Fixing Our “Faulty Mental Models” of Learning

A great article in UCLA Magazine about research on how to learn:

“Robert A. Bjork, director of the UCLA Bjork Learning and Forgetting Lab, conducts studies comparing the relative effectiveness of different learning approaches, as well as surveys on what people believe about their own learning. And it turns out that most of us are going about it the wrong way.

‘What we know from research to be the functional architecture of human learning and memory doesn’t appear to be understood by the user,’ Bjork says. ‘So we walk around with a faulty mental model.’ You might think we would have figured out what works best through trial and error, but the paradox is that we tend to falsely assume we’re learning more when we follow the conventional strategies.

Bjork says that’s probably because we don’t distinguish between learning and performance. If we cram the night before for a big test or job interview, for example, we might do well but, as most any college student can tell you, whatever we learned from a night of cramming information into our head is far less likely to stick much past the test.

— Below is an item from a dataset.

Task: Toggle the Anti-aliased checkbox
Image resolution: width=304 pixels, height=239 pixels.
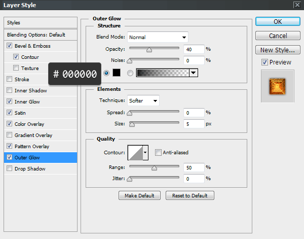Action: [x=159, y=152]
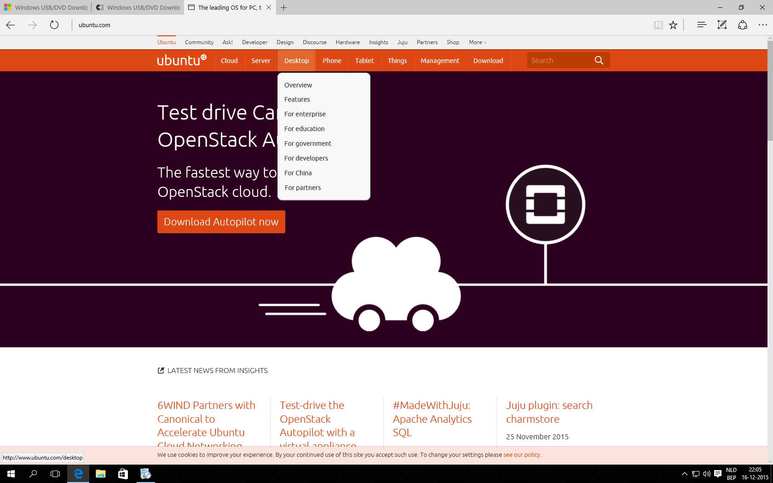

Bjork and others in his field say there are effective ways to make long-term knowledge gains—important in a world in which we’re increasingly responsible for our own learning inside and outside the classroom.” Read more here.

The article highlights a point I make often: We are very poor judges of how well we’re learning and how well we’ll remember. That’s why we need the science of learning—because our intuition on these matters is unreliable.